**What the task asks**
Set down exactly, from the records below, the line with "Where should I click to: Sort" through the line with "Go to 日本频道 in", and nothing else.
------------------------------------------------
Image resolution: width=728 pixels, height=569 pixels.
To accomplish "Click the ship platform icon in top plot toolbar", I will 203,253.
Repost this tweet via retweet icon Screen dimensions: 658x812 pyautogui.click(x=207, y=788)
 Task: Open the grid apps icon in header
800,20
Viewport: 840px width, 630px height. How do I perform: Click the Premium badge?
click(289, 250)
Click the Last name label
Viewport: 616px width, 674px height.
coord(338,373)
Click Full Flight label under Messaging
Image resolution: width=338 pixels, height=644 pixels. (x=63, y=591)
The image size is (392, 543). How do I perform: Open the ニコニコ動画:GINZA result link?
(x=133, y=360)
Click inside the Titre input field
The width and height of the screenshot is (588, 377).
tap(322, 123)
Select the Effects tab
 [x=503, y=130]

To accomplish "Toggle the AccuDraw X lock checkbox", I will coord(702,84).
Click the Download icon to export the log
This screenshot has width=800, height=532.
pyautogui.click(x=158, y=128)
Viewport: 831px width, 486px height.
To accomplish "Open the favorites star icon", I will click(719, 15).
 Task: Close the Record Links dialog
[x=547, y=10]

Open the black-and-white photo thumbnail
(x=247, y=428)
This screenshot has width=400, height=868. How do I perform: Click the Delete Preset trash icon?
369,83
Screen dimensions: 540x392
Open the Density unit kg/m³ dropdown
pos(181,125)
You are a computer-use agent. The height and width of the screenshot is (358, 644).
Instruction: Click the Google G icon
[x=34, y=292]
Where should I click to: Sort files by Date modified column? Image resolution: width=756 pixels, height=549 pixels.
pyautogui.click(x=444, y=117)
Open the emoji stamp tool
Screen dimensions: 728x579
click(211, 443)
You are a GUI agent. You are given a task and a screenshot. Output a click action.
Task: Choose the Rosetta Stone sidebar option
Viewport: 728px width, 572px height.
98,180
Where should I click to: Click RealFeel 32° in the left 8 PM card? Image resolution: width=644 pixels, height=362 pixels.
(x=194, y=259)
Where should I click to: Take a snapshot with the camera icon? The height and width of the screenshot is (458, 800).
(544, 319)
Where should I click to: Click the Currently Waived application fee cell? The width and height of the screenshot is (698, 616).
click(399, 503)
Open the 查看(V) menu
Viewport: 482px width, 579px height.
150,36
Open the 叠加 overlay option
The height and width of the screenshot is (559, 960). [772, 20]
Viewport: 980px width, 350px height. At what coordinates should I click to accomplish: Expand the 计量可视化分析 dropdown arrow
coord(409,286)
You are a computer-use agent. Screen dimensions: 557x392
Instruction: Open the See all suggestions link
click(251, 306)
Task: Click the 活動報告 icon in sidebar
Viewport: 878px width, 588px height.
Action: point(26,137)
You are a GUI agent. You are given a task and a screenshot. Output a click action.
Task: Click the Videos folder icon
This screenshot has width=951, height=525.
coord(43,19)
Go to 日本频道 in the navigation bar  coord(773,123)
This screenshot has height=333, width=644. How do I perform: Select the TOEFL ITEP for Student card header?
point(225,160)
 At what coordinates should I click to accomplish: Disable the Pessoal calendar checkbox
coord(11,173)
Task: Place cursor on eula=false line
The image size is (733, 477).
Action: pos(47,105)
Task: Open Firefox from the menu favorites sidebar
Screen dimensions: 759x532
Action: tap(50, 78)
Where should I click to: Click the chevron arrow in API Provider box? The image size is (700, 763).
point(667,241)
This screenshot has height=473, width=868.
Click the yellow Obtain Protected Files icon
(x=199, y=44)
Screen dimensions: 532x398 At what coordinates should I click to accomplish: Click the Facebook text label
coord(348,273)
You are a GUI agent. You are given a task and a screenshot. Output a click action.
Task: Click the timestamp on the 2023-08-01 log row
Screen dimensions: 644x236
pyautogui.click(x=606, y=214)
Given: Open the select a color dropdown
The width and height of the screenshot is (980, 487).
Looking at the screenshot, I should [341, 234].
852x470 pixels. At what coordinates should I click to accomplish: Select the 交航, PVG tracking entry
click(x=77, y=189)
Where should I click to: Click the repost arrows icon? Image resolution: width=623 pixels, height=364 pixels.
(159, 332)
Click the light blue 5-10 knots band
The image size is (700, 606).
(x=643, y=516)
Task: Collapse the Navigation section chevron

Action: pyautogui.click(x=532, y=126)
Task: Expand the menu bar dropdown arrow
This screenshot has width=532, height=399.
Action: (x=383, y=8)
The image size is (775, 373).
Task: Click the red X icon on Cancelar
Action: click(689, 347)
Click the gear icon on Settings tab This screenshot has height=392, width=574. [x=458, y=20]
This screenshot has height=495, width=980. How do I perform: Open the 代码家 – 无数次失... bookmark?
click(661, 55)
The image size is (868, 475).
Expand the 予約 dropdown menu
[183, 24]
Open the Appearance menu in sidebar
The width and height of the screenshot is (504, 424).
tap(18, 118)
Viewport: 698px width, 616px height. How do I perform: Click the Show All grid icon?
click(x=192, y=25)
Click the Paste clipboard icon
------------------------------------------------
**Answer to this task**
Where should I click to: Sort files by Date modified column? Image resolution: width=756 pixels, height=549 pixels.
pyautogui.click(x=444, y=117)
Open the emoji stamp tool
Screen dimensions: 728x579
click(211, 443)
You are a GUI agent. You are given a task and a screenshot. Output a click action.
Task: Choose the Rosetta Stone sidebar option
Viewport: 728px width, 572px height.
98,180
Where should I click to: Click RealFeel 32° in the left 8 PM card? Image resolution: width=644 pixels, height=362 pixels.
(x=194, y=259)
Where should I click to: Take a snapshot with the camera icon? The height and width of the screenshot is (458, 800).
(544, 319)
Where should I click to: Click the Currently Waived application fee cell? The width and height of the screenshot is (698, 616).
click(399, 503)
Open the 查看(V) menu
Viewport: 482px width, 579px height.
150,36
Open the 叠加 overlay option
The height and width of the screenshot is (559, 960). [772, 20]
Viewport: 980px width, 350px height. At what coordinates should I click to accomplish: Expand the 计量可视化分析 dropdown arrow
coord(409,286)
You are a computer-use agent. Screen dimensions: 557x392
Instruction: Open the See all suggestions link
click(251, 306)
Task: Click the 活動報告 icon in sidebar
Viewport: 878px width, 588px height.
Action: point(26,137)
You are a GUI agent. You are given a task and a screenshot. Output a click action.
Task: Click the Videos folder icon
This screenshot has width=951, height=525.
coord(43,19)
Go to 日本频道 in the navigation bar  coord(773,123)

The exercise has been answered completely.